State of the City: Independence

Vibrant. Energetic. Glowingly optimistic...



INDEPENDENCE -- Vibrant. Energetic. Glowingly optimistic.

In other words, Independence Mayor John McArdle thinks his city is doing OK.

"The state of the City of Independence as we begin 2001 is wonderful," he told the Monmouth-Independence Rotary Club Jan. 25.

He confessed a little bias. However, he said, a lot of people back him up.

"Business people, fellow mayors, our folks in Congress, friends and even people who've never set foot in our city have heard about what's being accomplished, about the vision of our citizen and our optimism for the future."

Specifically, McArdle noted that:

♦ Voters approved $500,000 in November to turn an old auto parts store on the corner of Second and Monmouth streets into a new public library.

"The vision shown by the voters will provide us with a wonderful library in our historic downtown," McArdle said.

♦ City officials got grant money to provide new play equipment this spring in Riverfront Park.

♦ City officials got $300,000 from the Oregon Downtown Development Association to fund a renovation along Main Street that will include street and sewer improvements.

"New street scapes and improved sewer and water are all in keeping with our historic flavor," McArdle said.

♦ Officials for the Army Corps of Engineers are talking about building an amphitheater in Riverfront Park next year as a community service project.

♦ The Independence State Airport went through a $1 million renovation and expansion, using federal and state funds.

"This important facility will continue to bring people and support business in the local area," McArdle said.

He attributed the accomplishments of the past year to the city council and staff. "We have a wonderful city council that's committed to doing what's right for the whole community," he said.

Civility and cooperation coupled with hard work and a willingness to make decisions have made our city government the envy of others in the region."

The staff also deserves credit, he said. "We have an outstanding professional staff and a senior leadership team that is committed to finding ways to support the vision and create yet another success."

McArdle said he is especially proud of Independence's partnership with other local governments, particularly Monmouth.

"Our staff communicates well with their counterparts and our councils meet together -- after a 20 year hiatus -- when necessary for our mutual benefit."

Joint efforts between Independence and Monmouth encouraged Boise Cascade executives to rebuild their regional headquarters in Polk County, McArdle said.

The headquarters on Highway 99W was torched by environmental terrorists on Christmas Day in 1999.

Another example of cooperation is the new bridge that will link 16th Street to the Central School District's new intermediate school.

"The $800,000 for the bridge across Ash Creek at 16th Street was the result of the school district, cities, fire district, sheriffs office, the Chamber and our friends at the County working together to solve a community challenge."

Officials in both cities are also working to keep the Oregon Department of Public Safety Standards and Practices in Monmouth.

Independence grew by 2.2 percent during 2000 and by 45 percent during the last decade.

"This growth has been planned growth," McArdle said.

"New homes and apartments are going into designated areas.
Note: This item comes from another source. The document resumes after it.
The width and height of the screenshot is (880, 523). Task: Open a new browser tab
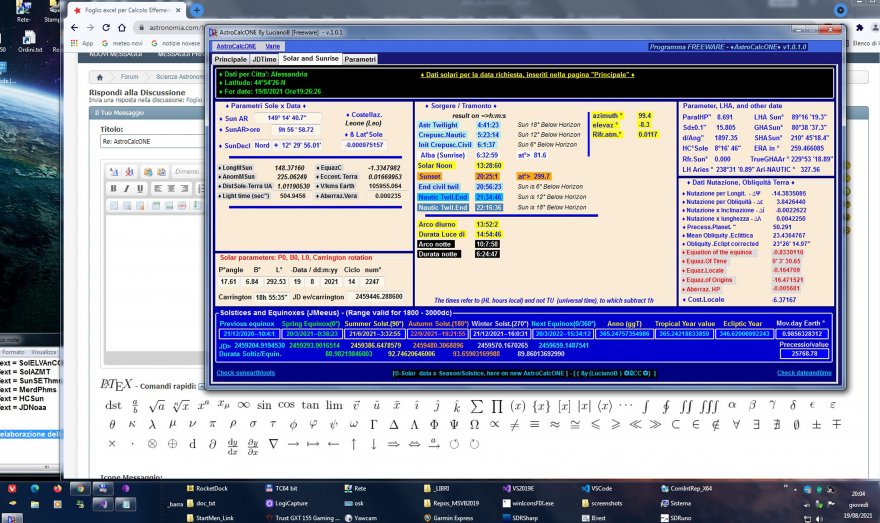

The council has looked very closely at planned developments, and been resistant to those wanting to dilute our quality of life."

A positive attitude from city hall has resulted in luring industry to town, McArdle said.
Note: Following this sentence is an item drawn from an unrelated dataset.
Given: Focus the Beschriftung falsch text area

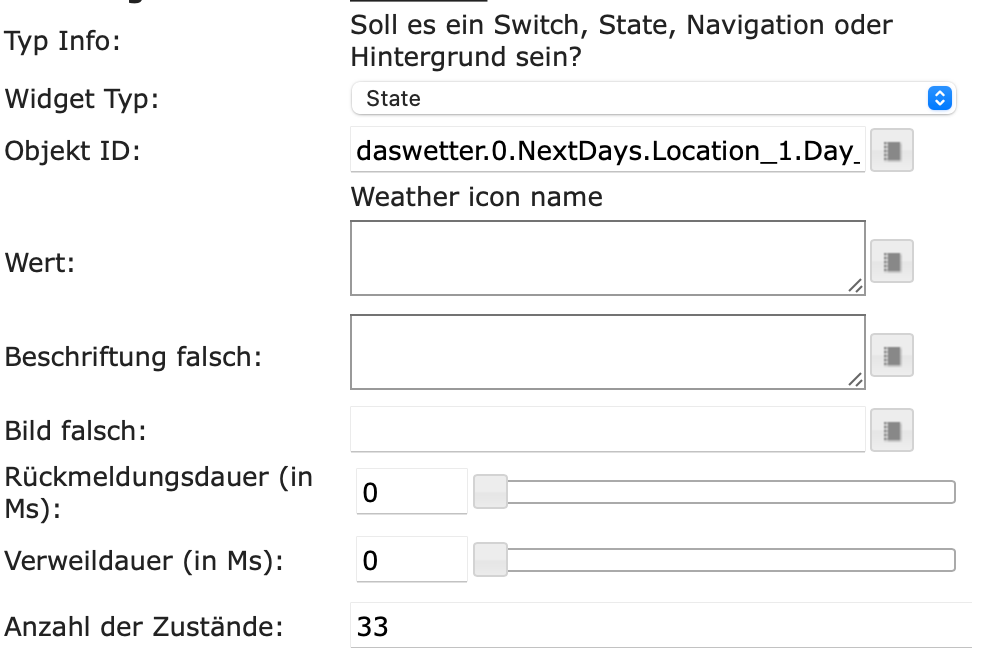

Executives at Marquis Spa are just finishing a major addition to their local facility.

Next to Marquis Spa, Medallion Kitchen (a major supplier of cabinets to Home Base), is building 150,000 square feet for a new plant.

The operation promises to employ some 250 people later this fall.
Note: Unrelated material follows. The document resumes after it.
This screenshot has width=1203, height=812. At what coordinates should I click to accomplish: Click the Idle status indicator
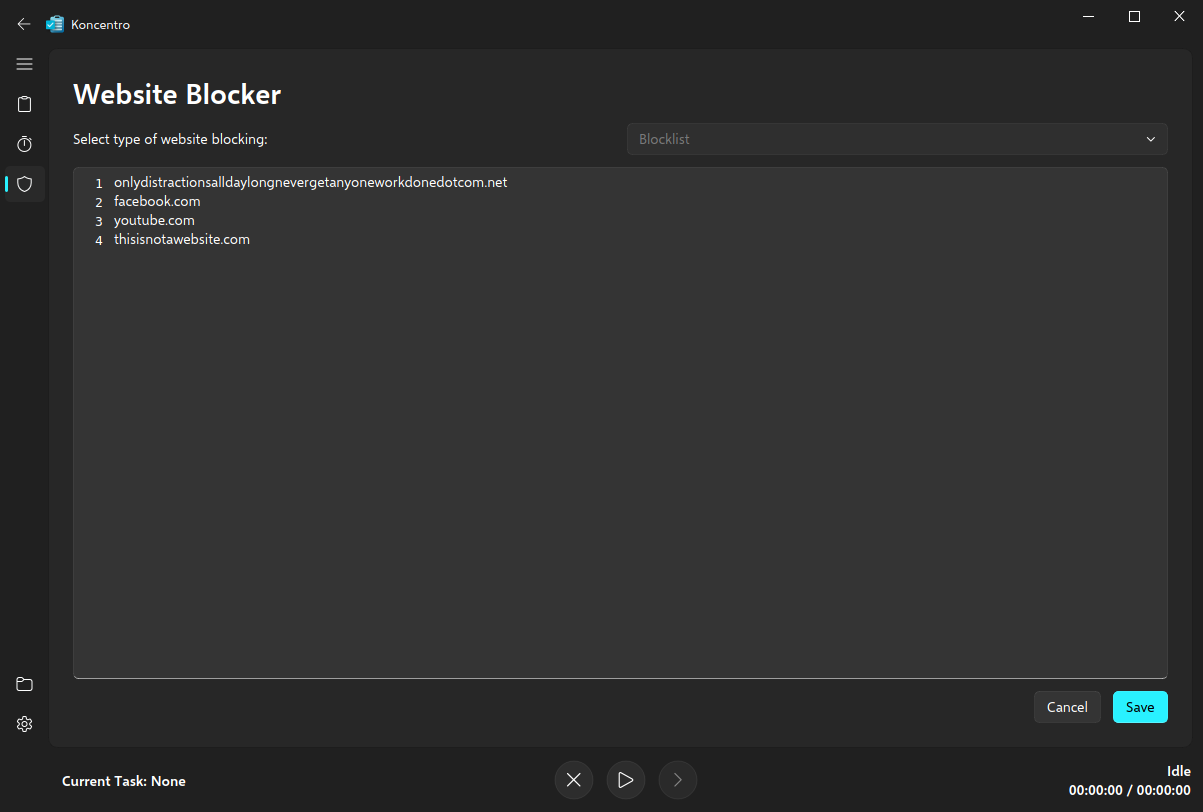[1178, 770]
McArdle said priorities for the coming year include:

♦ Making the city ready for broadband cable and other high-tech advances.

"Broadband cable is as necessary to the infrastructure of our community in the 21st century as roads were in the 19th," McArdle said.

♦ Exploring alternatives to traditional single family homes.

About 70 percent of homes contain only one or two people, McArdle said. "It is important to explore a variety of high-quality, affordable and ultimately desirable options."

♦ Upgrading local parks.

City officials are looking for a foot bridge in Riverfront Park to connect the north side of the creek for ball fields.

A foot bridge is also needed to get access to Wildfang Park, McArdle said.

Staff members are working with the developer on the park at Gun Club and Hoffman roads.

"I also have hopes that we can improve the park next to the millpond by the Old Mountain Fir," McArdle said.

"My goal is that we complete all of these projects in the coming 12 to 24 months."

McArdle said he will spend the legislative session defeating attempts to reduce money coming to cities.

Efforts are being made in the Legislature to eliminate franchise fees -- fees that make up a good portion of cities' general funds. General fund dollars pay for police, libraries, parks and other services.

McArdle vowed to fight attacks on franchise fees.

He is not daunted by the upcoming battle. If anything, McArdle said the past year has energized him.

"Independence is a wonderful place to be now," he said.

"I ask for your continuing energy, your vision, even your sweat, to join with other committed people from all walks of life dedicated to the special spirit that is Independence."